# Task brief
Set down the line that has "Select the red" and each line beneath it, through the last line of the entries, exactly and with no others.

Source records
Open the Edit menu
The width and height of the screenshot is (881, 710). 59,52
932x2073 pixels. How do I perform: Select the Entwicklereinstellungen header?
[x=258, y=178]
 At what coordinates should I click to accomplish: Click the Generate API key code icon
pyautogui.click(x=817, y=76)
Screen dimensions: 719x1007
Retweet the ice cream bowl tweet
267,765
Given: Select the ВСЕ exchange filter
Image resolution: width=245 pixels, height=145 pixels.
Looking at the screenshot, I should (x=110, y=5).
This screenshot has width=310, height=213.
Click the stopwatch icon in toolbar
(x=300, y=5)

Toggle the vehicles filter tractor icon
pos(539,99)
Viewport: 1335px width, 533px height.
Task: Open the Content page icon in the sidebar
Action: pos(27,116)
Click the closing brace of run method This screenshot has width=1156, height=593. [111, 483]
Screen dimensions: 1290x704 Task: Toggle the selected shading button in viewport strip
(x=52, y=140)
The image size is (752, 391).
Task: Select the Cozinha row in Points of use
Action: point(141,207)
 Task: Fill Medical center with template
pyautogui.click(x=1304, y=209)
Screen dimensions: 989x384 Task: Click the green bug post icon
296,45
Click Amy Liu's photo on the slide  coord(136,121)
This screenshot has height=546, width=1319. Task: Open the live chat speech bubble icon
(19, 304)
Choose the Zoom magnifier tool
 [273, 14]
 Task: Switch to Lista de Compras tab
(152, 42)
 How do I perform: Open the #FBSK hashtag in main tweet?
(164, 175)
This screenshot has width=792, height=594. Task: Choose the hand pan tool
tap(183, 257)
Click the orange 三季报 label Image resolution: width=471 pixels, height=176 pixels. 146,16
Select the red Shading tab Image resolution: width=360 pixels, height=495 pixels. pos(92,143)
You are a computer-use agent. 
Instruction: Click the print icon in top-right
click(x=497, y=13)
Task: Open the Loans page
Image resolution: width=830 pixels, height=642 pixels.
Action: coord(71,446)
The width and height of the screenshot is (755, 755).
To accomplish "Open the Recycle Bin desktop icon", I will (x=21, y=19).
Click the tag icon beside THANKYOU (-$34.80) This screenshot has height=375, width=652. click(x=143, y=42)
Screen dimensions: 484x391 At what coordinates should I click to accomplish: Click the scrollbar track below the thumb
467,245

# Response to this task
Select the red Shading tab Image resolution: width=360 pixels, height=495 pixels. pos(92,143)
You are a computer-use agent. 
Instruction: Click the print icon in top-right
click(x=497, y=13)
Task: Open the Loans page
Image resolution: width=830 pixels, height=642 pixels.
Action: coord(71,446)
The width and height of the screenshot is (755, 755).
To accomplish "Open the Recycle Bin desktop icon", I will (x=21, y=19).
Click the tag icon beside THANKYOU (-$34.80) This screenshot has height=375, width=652. click(x=143, y=42)
Screen dimensions: 484x391 At what coordinates should I click to accomplish: Click the scrollbar track below the thumb
467,245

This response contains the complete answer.